Bosnia-Herzegovina
Bosnia and Herzegovina are a UEFA national team who made their World Cup debut in Brazil 2014, finishing the group stage with a memorable 3-1 win over Iran that announced a generation of genuine European talent.
The Dragons qualified for a first World Cup just 19 years after the country’s independence, which given the political complexity of the Football Association of Bosnia and Herzegovina, made the achievement as much administrative as sporting. The country’s three-entity football structure, a consequence of the Dayton Agreement, has created organisational friction that a more unified nation would not face. That makes the qualifying campaigns more difficult and the achievements more pointed.

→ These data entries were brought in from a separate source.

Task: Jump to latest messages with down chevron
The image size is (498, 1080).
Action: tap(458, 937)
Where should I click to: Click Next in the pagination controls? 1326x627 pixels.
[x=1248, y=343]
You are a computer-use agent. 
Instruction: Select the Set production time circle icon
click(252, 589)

Edin Dzeko remains the defining figure of Bosnian football. The striker who grew up in Sarajevo and spent his peak years at Manchester City and Roma scored 65 goals in 124 international appearances, a record that places him among the most productive forwards in UEFA history per game. His 2014 World Cup goal against Iran, a chest control and half-volley finish that Lionel Messi would have been proud of, was the kind of moment that earns a player permanent national hero status. Dzeko is now in the latter phase of his career, but his presence in any squad changes the way opposing defenders must play.

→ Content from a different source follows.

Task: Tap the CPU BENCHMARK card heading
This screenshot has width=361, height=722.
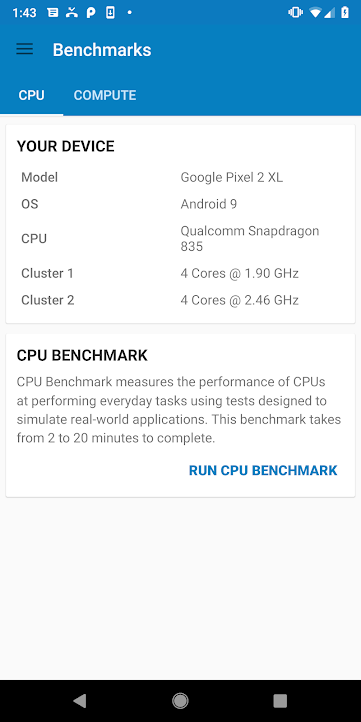Action: point(82,355)
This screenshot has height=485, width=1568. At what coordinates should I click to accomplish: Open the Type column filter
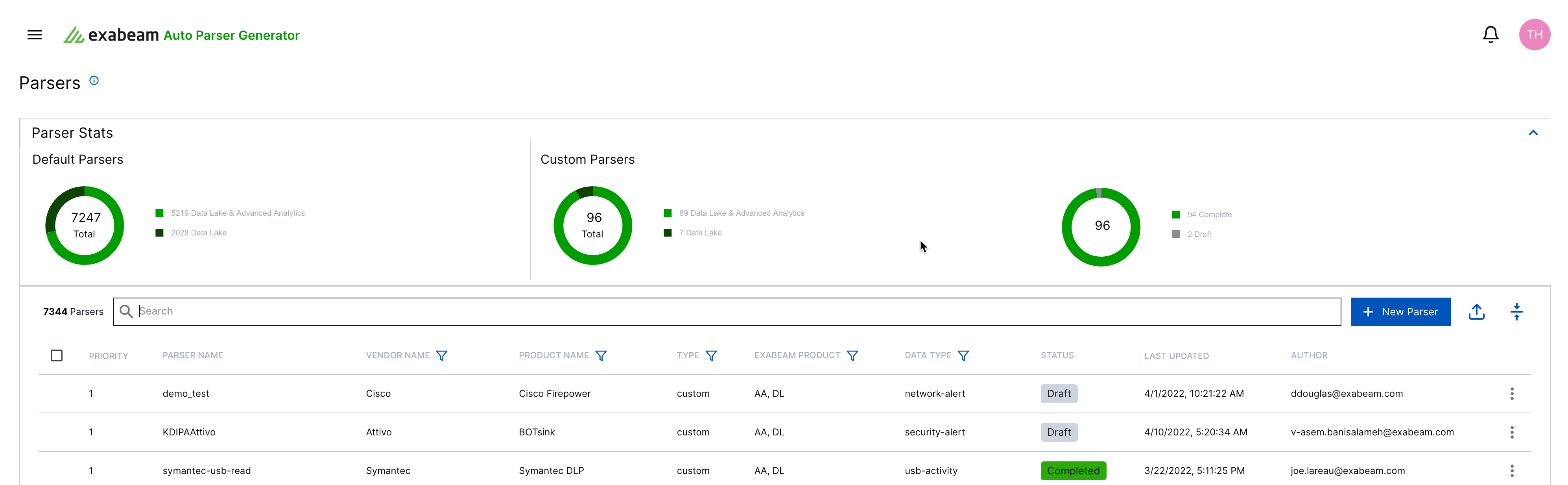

The tactical identity under Ivaylo Petev centres on a 4-3-3 with compact defensive organisation and directness in transition. Edin Visca, who played his peak years in Turkey with Basaksehir, provides the wide creativity. Haris Hajradinovic and Amer Govedarica give the midfield technical quality. The defensive unit, anchored by Ermin Bicakcic when fit, is well-drilled but lacks the top-tier pace for high lines.

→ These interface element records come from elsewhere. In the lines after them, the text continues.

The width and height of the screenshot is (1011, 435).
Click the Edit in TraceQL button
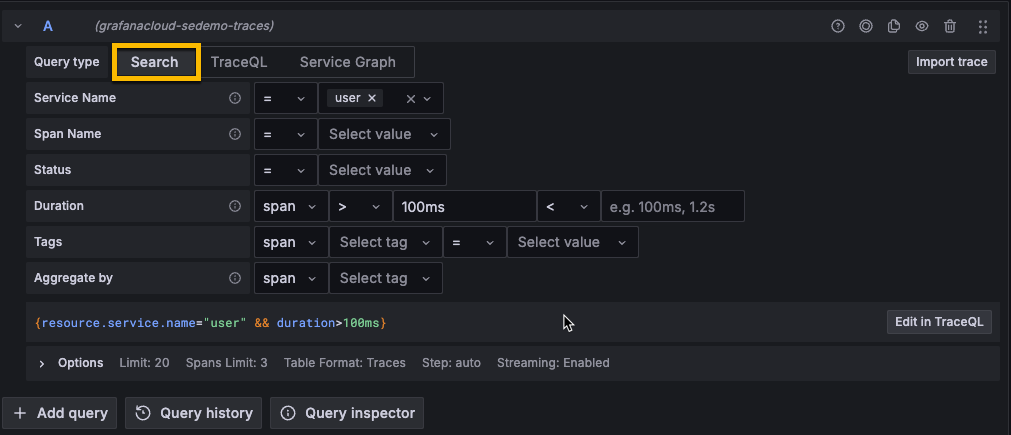tap(940, 321)
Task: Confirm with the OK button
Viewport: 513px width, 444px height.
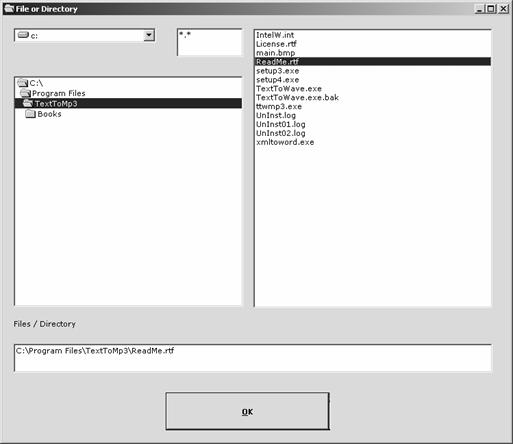Action: point(247,411)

Bosnia’s qualifying path for 2026 ran through UEFA Group C. They qualified via the playoff route, consistent with their tournament history of grinding through margins rather than dominant campaigns.
Sarajevo is in the CET timezone (UTC+1, UTC+2 in summer). For fans in Bosnia and Herzegovina, the emotional weight of watching this team play at a World Cup has roots that go well beyond football. The country’s first World Cup match in Belo Horizonte on June 15, 2014, against Argentina, was watched from living rooms across Sarajevo, Mostar, and Banja Luka with a collective intensity that the result, a 2-1 defeat, did nothing to diminish.